2. The Universal Round
As THE consciousness of the individual rests on a sea of night into which it descends in slumber and out of which it mysteriously wakes, so, in the imagery of myth, the universe is precipitated out of, and reposes upon, a timelessness back into which it again dissolves. And as the mental and physical health of the individual depends on an orderly flow of vital forces into the field of waking day from the unconscious dark, so again in myth, the continuance of the cosmic order is assured only by a controlled flow of power from the source. The gods are symbolic personifications of the laws governing this flow. The gods come into existence with the dawn of the world and dissolve with the twilight. They are not eternal in the sense that the night is eternal.

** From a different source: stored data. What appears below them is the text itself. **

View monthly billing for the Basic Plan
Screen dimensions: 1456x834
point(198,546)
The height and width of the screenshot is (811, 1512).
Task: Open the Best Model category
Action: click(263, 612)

A basic conception of Oriental philosophy is understood to be rendered in this picture-form. Whether the myth was originally an illustration of the philosophical formula, or the latter a distillation out of the myth, it is today impossible to say. Certainly the myth goes back to remote ages, but so too does philosophy. Who is to know what thoughts lay in the minds of the old sages who developed and treasured the myth and handed it on? Very often, during the analysis and penetration of the secrets of archaic symbol, one can only feel that our generally accepted notion of the history of philosophy is founded on a completely false assumption, namely that abstract and metaphysical thought begins where it first appears in our extant records.
The philosophical formula illustrated by the cosmogonic cycle is that of the circulation of consciousness through the three planes of being. The first plane is that of waking experience: cognitive of the hard, gross, facts of an outer universe, illuminated by the light of the sun, and common to all. The second plane is that of dream experience: cognitive of the fluid, subtle, forms of a private interior world, selfluminous and of one substance with the dreamer. The third plane is that of deep sleep: dreamless, profoundly blissful. In the first are encountered the instructive experiences of life; in the second these are digested, assimilated to the inner forces of the dreamer; while in the third all is enjoyed and known unconsciously, in the space within the heart,” the room of the inner controller, the source and end of all.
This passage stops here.